### Work instructions
Please print everything in the listing below, from the line containing "Expand the Brush Dynamics section" down to the end of the listing, and leave the pictures out.

-- Start of Given records --

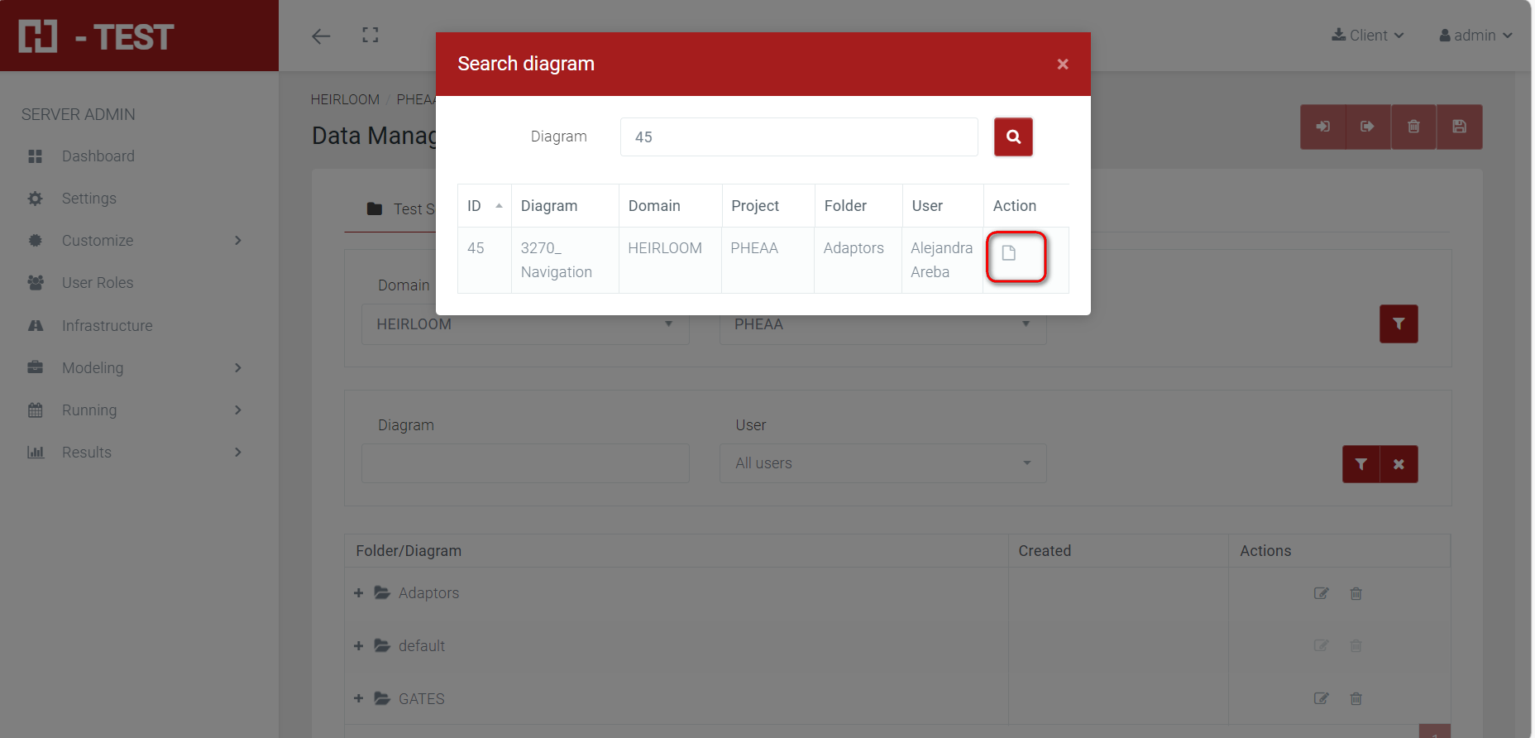Image resolution: width=1535 pixels, height=738 pixels.
Task: Expand the default folder
Action: coord(359,646)
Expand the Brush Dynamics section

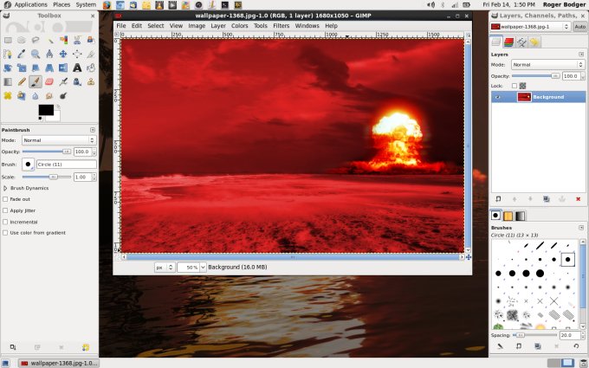pyautogui.click(x=5, y=188)
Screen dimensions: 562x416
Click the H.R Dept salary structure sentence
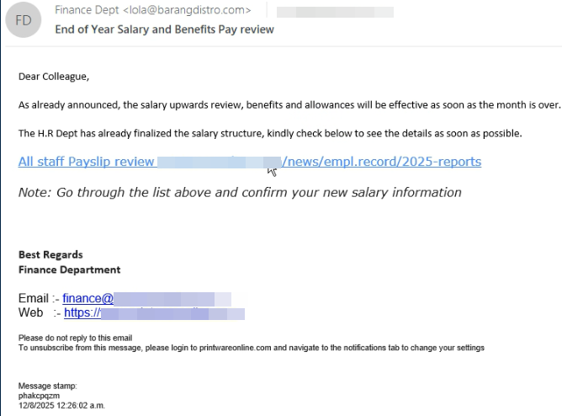click(x=270, y=133)
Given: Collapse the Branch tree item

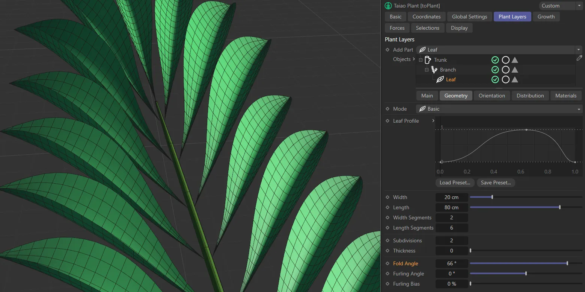Looking at the screenshot, I should [427, 70].
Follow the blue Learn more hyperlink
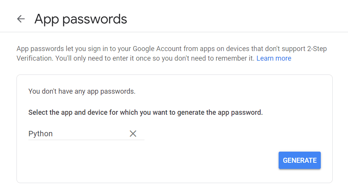 tap(274, 58)
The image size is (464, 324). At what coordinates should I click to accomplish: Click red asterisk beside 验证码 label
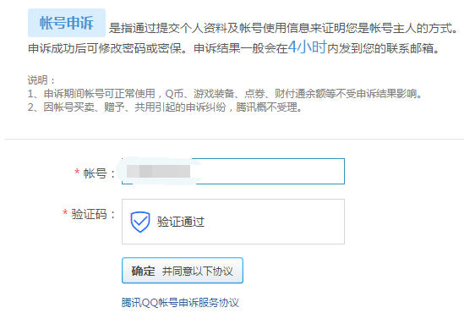coord(65,212)
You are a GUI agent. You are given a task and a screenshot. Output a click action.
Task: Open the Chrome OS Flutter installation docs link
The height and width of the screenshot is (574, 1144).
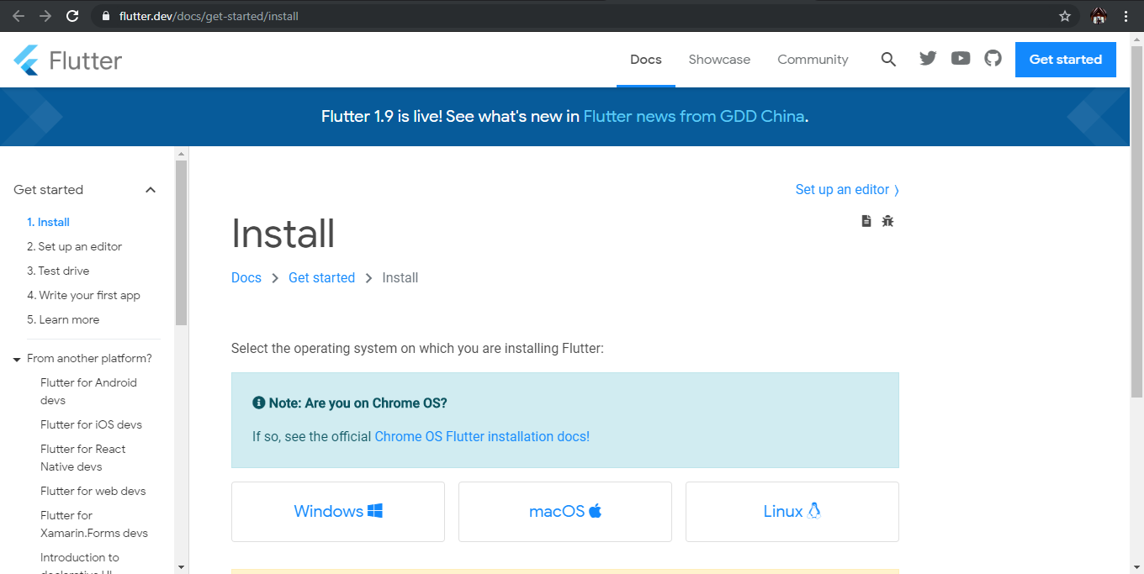pos(481,436)
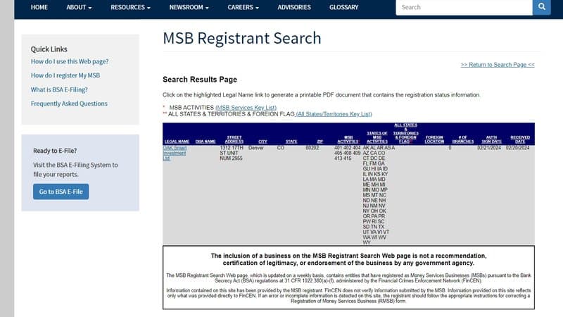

-- End of Given records --

### Solution to this problem
Expand the Brush Dynamics section

pyautogui.click(x=5, y=188)
Screen dimensions: 562x416
Click the H.R Dept salary structure sentence
click(x=270, y=133)
Given: Collapse the Branch tree item

Looking at the screenshot, I should [427, 70].
Follow the blue Learn more hyperlink
 tap(274, 58)
The image size is (464, 324). At what coordinates should I click to accomplish: Click red asterisk beside 验证码 label
coord(65,212)
You are a GUI agent. You are given a task and a screenshot. Output a click action.
Task: Open the Chrome OS Flutter installation docs link
The height and width of the screenshot is (574, 1144).
pos(481,436)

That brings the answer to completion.